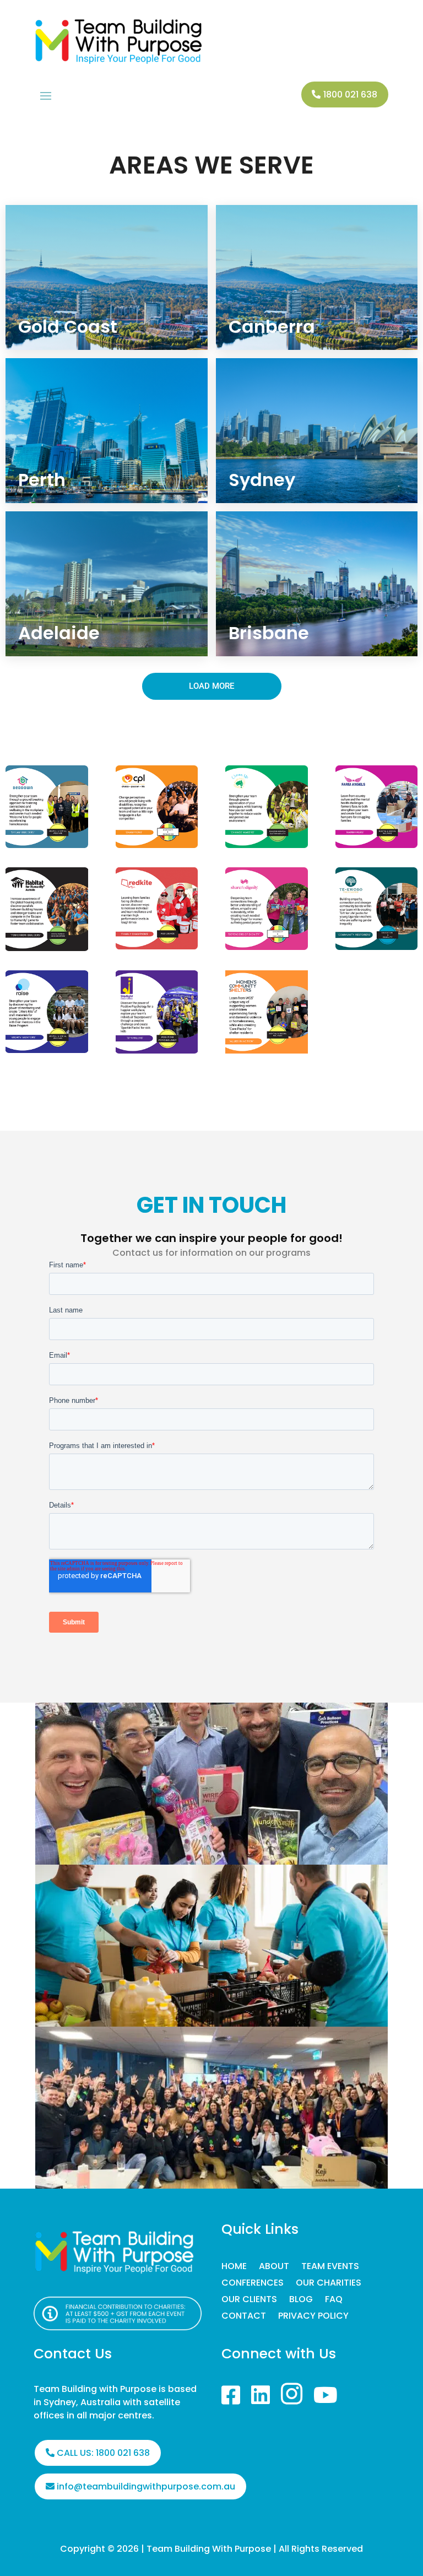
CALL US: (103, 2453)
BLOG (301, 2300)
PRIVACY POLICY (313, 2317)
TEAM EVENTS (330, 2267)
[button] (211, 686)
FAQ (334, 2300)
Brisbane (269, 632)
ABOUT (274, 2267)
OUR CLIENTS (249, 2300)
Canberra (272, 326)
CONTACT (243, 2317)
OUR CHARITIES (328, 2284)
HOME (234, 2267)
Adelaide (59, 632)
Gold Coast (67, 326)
________________________
WHAT IS BEING ASKED: An exact copy of the material above is required, free of any pictures.

OUTPUT OF THE EXERCISE:
CALL US: (103, 2453)
BLOG (301, 2300)
PRIVACY POLICY (313, 2317)
TEAM EVENTS (330, 2267)
[button] (211, 686)
FAQ (334, 2300)
Brisbane (269, 632)
ABOUT (274, 2267)
OUR CLIENTS (249, 2300)
Canberra (272, 326)
CONTACT (243, 2317)
OUR CHARITIES (328, 2284)
HOME (234, 2267)
Adelaide (59, 632)
Gold Coast (67, 326)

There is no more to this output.